## Provided text
BEGIN

Buffalo Bills running back Fred Jackson has struck a two-year contract extension that keeps him tied to the team through 2014.

The deal was announced today at One Bills Drive. Jackson was entering the final year of a contract he signed in May 2009.

Jackson, 31, rushed for 934 yards in just 10 games last season before being lost for the season with a fractured fibula. At the time of his injury, his 1,376 yards from scrimmage ranked second in the NFL. Jackson accounted for 40 percent of the Bills’ offense the first 10 games.

"I'm excited because I feel like something special is about to go down and I want to be a part of it," Jackson said. "I've always said I wanted to be here, now I have the opportunity to be here."

"He is a huge piece of the puzzle for us," said Bills General Manager Buddy Nix. "We always said we want to try to keep our good players, and we've done it again today, with what we think is one of the best backs in the league."

Jackson's average salary more than doubles during the two-year extension, rising to about $4.5 million a year. It could go up to about $11 million for the two new years if he hits all incentives. Jackson has produced three straight outstanding seasons for the Bills. In 2010 he rushed for 927 yards and caught 215 yards in passes. In 2009, he rushed for 1,062 yards and caught 371 yards in passes.

Last season, Jackson led all NFL running backs in yards per carry, at 5.49 yards an attempt. That was the best total by a Bills running back since O.J. Simpson averaged 5.52 a carry in 1975.

Jackson was playing under a four-year deal that averaged $1.87 million a year. Jackson was an exclusive-rights free agent at the time he signed that deal, which meant he had little leverage in negotiations. The deal also was stuck with the NFL staring at the prospect of a lockout in 2011 that could have wiped out a full season. Had that happened, Jackson still might not have been an unrestricted free agent coming out of the lockout. He felt pressured by the circumstances to strike a deal, and he never was fully satisfied with it. Jackson wound up signing with a new agent, Buffalo-based Ron Raccuia, and he negotiated the new contract.

END

## Request 1
In the article on Fred Jackson's contract extension, what was his yards-per-carry average last season?
## Request 2
Name every person mentioned by name in the article on Fred Jackson's contract extension.

## Given data
BEGIN

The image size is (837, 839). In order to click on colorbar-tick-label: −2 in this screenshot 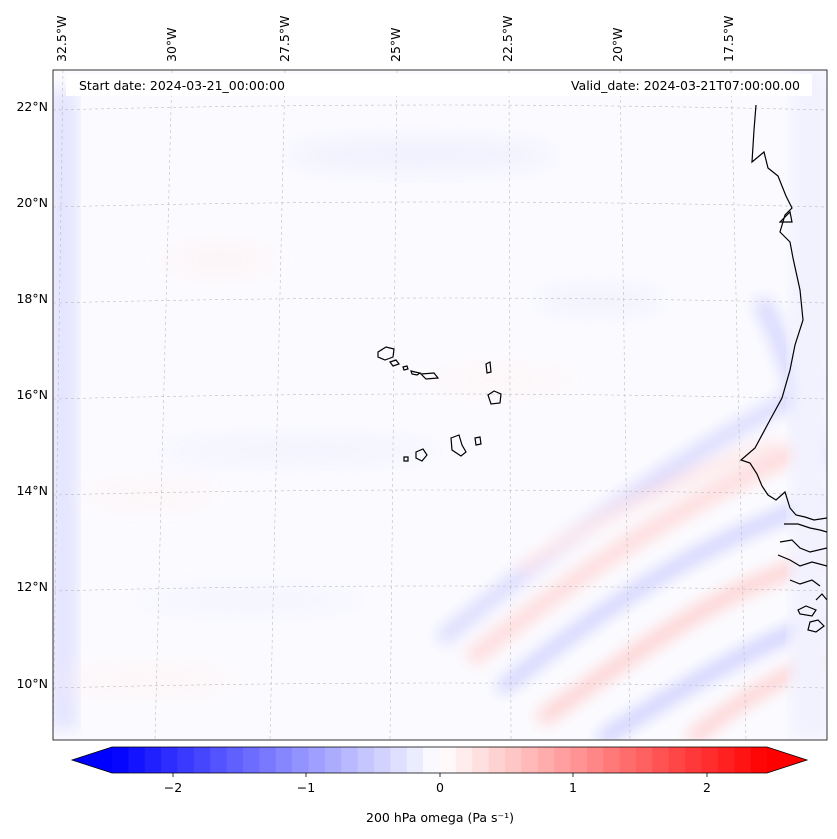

END

## Written reply 1
5.49 yards an attempt

## Written reply 2
Fred Jackson, Buddy Nix, O.J. Simpson, Ron Raccuia